Por motivos comprensibles, pocos occidentales han querido considerar la posibilidad de que la época de las guerras de religión no pertenezca a un pasado lamentable sino que, por el contrario, los conflictos entre los distintos credos se han reanudado y amenazan con adquirir proporciones terroríficas.
Estarán en lo cierto los políticos occidentales y personajes como el Papa Francisco que insisten en que la paz es mejor que la guerra, que el mundo se beneficiaría si todos lograran convivir en un clima de respeto mutuo, pero fuera del Occidente sus palabras conmovedoras no cambian nada. Mientras los biempensantes se rasgaban las vestiduras y deploraban las acciones de los israelíes, miles de cristianos y otros «infieles» huyeron de la ciudad iraquí de Mósul que hacía poco había caído en manos de islamistas que les pedían elegir entre convertirse a la única fe verdadera y morir decapitados o crucificados.

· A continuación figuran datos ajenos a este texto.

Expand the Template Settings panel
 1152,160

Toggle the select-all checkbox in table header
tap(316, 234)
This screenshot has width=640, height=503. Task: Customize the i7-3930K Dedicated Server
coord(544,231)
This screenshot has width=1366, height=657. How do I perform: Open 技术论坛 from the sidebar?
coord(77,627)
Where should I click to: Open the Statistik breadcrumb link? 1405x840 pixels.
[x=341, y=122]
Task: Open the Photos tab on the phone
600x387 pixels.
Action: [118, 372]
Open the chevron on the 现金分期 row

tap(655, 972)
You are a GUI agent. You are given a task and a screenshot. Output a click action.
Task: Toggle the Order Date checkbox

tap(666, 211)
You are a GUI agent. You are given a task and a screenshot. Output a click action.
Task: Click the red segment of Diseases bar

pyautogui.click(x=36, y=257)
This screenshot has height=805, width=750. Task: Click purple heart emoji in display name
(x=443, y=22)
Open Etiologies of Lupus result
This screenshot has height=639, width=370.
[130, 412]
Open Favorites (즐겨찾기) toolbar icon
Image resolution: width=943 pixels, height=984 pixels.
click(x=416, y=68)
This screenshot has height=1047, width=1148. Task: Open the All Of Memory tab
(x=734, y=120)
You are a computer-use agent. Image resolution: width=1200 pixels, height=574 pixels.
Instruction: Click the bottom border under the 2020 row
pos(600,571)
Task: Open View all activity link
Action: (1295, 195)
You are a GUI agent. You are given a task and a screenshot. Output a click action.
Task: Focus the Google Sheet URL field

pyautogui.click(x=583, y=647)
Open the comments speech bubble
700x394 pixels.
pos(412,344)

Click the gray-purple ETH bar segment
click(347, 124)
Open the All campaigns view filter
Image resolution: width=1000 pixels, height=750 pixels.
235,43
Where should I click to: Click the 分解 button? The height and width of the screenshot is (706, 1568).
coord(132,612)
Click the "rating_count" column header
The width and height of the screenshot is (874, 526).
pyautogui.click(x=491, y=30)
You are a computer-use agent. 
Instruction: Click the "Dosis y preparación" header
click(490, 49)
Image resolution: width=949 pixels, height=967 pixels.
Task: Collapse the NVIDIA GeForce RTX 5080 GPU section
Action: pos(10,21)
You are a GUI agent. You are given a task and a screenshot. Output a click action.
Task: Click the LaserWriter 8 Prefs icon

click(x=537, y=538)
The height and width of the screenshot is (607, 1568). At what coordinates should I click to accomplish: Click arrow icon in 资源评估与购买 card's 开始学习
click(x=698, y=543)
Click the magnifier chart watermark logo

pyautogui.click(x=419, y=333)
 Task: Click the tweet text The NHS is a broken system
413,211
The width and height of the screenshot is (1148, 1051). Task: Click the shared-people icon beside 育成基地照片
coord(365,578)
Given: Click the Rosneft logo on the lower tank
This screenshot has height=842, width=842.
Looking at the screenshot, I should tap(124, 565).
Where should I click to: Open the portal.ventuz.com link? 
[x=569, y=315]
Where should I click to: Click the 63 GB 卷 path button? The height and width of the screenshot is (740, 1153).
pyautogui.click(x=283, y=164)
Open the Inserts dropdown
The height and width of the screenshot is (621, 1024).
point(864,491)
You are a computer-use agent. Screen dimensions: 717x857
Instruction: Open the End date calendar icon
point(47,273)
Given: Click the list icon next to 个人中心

Sería legítimo suponer que la limpieza étnica, mejor dicho, religiosa, en gran escala que está llevándose a cabo en muchas partes del extenso mundo musulmán, merecería tanta atención como el conflicto en Gaza, pero, desgraciadamente para los perseguidos por fanáticos sanguinarios, estos no son judíos.
Israel está bajo sitio por razones religiosas, no porque, como aseveran los deseosos de verlo desaparecer, ocupa territorio que en su opinión no le corresponde. Desde hace siglos es habitual que, en zonas en que la convivencia pacífica es imposible, se intercambien poblaciones. Luego de la Segunda Guerra Mundial, diez millones de alemanes fueron expulsados de países europeos en que sus ancestros habían vivido durante siglos; los acogió la Alemania Federal sin pensar en reivindicar el derecho de todos a regresar a Rusia, Polonia o Checoslovaquia.
Luego de la Primera Guerra Mundial, los griegos cuyas comunidades en Turquía habían existido desde hacía varios milenios, «volvieron» a la tierra de sus antepasados remotos, mientras que sus ex compatriotas turcos, mejor dicho, musulmanes, fueron enviados a Anatolia.
Sin embargo, mientras que Israel ha mantenido las puertas abiertas a todos los muchos judíos echados de los países árabes, de estos ninguno permitió que los palestinos se integraran plenamente a sus propias sociedades. Los distintos regímenes entendieron enseguida que les convendría mucho más mantenerlos indefinidamente como «refugiados» subsidiados por la «comunidad internacional», o sea, Europa y Estados Unidos, a la espera de que, andando el tiempo, les sería dado sacar provecho de la conciencia culposa de Occidente que, para pedir perdón por el Holocausto del pueblo judío, declaró inaceptable cualquier forma de discriminación étnica o religiosa. De ahí la inmigración masiva de musulmanes reacios a dejarse asimilar.
Hasta ahora, la estrategia ha brindado los resultados deseados, pero de producirse más baños de sangre en Oriente Medio, serán cada vez menos los convencidos de que casi todos los problemas de aquella región trágica se deben a la perversidad israelí.